Following the detecting freedom of Paradise Killer last year, I’ve found myself enjoying games that give players more freedom to figure things out on their own. NUTS is a great example, handing you multiple cameras in order to track down, follow and photograph squirrels. Often given a starting point, it was up to me to find out where the furry bastard went next. If it banks left and runs up a rock, it’s up to the player to plant cameras down that route where you think it’ll run, or even take a risk and point it where you think the squirrel may end up. You go back, search through the footage, and see if you did a good job. If your cameras are blank, try again tomorrow.
This step-by-step approach to narrowing an animal’s route using various planted camera angles was very satisfying, and using the bundled retro setup to fast-forward and rewind through 3 monitors at night wasn’t boring or repetitive, it instead felt like real data being collected in a genuine way: with time. While the developers estimated players spent 4 hours in this game, this trial-and-error period may last longer for you. Perhaps I’m just a natural squirrel photographer, and you should take notes.

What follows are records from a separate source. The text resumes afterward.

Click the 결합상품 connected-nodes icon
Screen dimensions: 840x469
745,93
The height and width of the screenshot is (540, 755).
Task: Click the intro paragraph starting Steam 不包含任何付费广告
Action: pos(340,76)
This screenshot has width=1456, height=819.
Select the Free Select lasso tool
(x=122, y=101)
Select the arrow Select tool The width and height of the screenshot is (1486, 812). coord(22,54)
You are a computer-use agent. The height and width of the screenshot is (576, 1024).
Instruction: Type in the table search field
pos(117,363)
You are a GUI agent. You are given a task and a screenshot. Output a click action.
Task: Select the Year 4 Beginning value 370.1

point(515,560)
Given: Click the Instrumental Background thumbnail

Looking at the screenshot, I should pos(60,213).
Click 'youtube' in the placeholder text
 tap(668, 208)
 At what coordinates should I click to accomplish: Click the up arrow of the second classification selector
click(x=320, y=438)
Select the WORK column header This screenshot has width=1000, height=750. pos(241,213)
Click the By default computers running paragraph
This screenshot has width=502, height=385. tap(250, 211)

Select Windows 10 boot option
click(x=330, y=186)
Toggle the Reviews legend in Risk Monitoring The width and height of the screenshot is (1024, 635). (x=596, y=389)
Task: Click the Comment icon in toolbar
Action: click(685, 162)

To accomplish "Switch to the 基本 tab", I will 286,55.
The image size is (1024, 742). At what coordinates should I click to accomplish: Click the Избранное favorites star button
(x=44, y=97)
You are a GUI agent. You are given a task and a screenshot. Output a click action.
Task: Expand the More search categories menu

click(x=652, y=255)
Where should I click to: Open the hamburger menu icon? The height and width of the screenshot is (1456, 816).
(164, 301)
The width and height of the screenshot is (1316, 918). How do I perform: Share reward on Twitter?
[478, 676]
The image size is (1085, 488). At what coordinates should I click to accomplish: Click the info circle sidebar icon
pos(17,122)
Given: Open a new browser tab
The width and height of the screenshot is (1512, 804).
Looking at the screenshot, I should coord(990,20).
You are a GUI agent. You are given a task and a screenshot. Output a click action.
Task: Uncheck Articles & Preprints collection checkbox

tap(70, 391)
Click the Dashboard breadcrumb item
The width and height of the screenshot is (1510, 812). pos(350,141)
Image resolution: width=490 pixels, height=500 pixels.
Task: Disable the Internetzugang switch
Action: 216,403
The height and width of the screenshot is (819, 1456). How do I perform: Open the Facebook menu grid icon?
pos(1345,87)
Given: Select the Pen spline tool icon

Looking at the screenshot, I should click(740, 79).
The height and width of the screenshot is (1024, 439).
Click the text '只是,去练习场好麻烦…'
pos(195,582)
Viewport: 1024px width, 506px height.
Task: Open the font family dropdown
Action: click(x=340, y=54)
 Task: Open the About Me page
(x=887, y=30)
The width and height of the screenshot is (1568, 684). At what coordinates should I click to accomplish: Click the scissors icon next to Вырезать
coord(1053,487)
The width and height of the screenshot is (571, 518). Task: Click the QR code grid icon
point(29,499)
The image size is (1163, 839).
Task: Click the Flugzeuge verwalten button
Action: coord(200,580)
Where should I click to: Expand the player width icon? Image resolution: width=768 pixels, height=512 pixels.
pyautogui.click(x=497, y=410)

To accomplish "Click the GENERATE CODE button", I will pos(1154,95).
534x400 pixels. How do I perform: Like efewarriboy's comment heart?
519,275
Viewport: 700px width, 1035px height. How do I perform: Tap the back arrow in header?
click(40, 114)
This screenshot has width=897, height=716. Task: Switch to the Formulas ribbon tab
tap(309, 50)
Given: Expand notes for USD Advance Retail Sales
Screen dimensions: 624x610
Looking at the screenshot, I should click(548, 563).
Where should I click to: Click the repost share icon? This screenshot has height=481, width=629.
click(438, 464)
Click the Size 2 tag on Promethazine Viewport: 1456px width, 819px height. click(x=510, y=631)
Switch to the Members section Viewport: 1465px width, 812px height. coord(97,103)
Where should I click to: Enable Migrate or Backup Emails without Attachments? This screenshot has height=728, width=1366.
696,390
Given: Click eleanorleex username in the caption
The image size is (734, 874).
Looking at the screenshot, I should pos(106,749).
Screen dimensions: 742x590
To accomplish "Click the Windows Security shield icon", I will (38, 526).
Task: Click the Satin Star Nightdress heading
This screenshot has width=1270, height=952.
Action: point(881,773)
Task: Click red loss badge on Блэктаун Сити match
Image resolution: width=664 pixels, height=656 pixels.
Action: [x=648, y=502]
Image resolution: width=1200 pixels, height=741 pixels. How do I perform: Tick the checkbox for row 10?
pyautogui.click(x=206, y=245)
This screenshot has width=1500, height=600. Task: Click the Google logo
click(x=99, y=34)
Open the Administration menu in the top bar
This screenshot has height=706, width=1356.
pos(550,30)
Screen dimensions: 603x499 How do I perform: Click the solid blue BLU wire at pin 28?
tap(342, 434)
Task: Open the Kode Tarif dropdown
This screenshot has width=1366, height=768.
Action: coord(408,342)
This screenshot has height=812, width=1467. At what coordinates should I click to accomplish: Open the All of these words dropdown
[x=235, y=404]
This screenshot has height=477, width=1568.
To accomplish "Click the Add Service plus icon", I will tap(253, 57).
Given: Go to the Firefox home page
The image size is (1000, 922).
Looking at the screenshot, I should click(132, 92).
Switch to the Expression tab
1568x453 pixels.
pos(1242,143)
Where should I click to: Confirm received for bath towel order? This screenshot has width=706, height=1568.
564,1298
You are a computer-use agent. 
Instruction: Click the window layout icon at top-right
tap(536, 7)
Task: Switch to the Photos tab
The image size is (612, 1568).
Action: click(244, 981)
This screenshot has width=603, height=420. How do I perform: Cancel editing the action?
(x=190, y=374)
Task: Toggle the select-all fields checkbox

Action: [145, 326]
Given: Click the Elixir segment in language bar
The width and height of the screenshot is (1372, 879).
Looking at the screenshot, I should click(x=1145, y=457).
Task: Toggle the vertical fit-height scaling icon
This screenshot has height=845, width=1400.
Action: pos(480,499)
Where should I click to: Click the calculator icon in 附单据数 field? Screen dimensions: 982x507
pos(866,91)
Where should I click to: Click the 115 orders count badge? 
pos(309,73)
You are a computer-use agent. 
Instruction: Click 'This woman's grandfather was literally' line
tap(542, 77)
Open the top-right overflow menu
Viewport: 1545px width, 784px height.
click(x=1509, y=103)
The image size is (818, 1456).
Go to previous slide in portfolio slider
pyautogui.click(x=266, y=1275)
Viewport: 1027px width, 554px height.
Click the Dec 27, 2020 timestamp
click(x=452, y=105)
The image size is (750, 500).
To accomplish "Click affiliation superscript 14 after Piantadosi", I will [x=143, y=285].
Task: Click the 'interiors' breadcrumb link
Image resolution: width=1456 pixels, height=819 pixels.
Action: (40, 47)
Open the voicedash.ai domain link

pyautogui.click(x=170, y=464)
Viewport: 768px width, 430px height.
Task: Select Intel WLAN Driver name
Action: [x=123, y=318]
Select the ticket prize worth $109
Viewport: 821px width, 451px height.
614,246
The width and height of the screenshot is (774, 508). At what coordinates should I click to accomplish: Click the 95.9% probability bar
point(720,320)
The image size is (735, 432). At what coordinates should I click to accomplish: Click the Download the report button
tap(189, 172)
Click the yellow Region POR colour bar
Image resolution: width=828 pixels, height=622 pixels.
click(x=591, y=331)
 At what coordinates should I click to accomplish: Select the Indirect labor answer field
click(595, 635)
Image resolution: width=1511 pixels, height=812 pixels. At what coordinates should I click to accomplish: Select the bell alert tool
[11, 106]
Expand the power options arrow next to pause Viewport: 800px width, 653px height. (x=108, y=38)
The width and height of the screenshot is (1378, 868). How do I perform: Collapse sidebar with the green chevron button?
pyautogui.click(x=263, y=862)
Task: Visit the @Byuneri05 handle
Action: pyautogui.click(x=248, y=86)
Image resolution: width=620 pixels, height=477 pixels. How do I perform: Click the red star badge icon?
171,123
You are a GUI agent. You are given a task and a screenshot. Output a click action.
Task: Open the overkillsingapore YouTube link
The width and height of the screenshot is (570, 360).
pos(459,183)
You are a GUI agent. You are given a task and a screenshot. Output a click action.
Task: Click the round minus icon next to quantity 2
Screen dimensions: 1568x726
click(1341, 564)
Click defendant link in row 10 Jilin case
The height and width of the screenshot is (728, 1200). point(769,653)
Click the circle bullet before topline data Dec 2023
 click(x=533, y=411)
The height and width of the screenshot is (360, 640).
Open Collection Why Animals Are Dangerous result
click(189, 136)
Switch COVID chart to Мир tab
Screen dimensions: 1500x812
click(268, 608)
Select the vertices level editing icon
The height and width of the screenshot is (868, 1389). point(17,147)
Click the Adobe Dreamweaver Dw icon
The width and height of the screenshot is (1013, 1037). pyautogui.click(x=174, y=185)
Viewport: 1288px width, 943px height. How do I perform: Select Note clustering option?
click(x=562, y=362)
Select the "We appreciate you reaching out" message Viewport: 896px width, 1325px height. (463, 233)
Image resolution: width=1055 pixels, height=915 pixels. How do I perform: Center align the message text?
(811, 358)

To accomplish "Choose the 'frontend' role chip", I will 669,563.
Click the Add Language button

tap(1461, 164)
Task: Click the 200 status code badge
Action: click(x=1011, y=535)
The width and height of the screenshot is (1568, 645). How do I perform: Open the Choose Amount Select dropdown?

The advantage of such a tight game is that nothing goes on too long, and every act has its own mood and creative ideas. Great environmental design choices either charmed me, or unsettled me. There’s always a sense of impending corporate doom in NUTS, whether it’s an abandoned boat in the distance or an ancient tree that’s now been cut down.
The short experience didn’t get me very attached to the nature preservation plot, but the game’s narrative and gameplay design along with the moody soundtrack kept it in the front of my mind. The developers definitely understand what to put in the background and foreground, when to speed up the narrative, and when to turn everything on its head just as we think we’re comfortable. This precise awareness of the player experience along with the visuals are where NUTS shines.
The final act of the story plants the player in much higher stakes not only for our eye in the sky Nina, but physically for the player. Details mentioned in passing come back in clever ways, and you’re left with one more task to do. Unfortunately, this part had moments that also cropped up throughout the game, where the rules of what I can and can’t do or should and shouldn’t do seem contradictory and confusing.
The freedom of the maps was a positive, but often it would lead to me spending a game day on something I’m not meant to discover until later, and ending up frustrated at having to wait for the intended game route to catch up. It is a splendid game route mind, but the lack of info on what was and wasn’t available to me felt like a waste of time.
NUTS is self-aware. Photography indies like Umurangi Generation and isolated nature experiences like Firewatch and Flower have gained success before, and it definitely mines that particular vein. The constantly switching colour palettes conjures memories of The Return of the Obra Dinn, but NUTS sets itself apart with how it’s used to convey story structure. The narrative is loose and didn’t hit the emotional beats it may have wanted, but at such a short playtime it still finishes with heart. Running around with cameras on tripods and waiting with baited breath at 3AM for a flash of a bushy tail was satisfying work, and honing that fluffy path felt worth it. See if you can beat my time. Until then, I’m declaring myself Squirrel Hunter Supreme.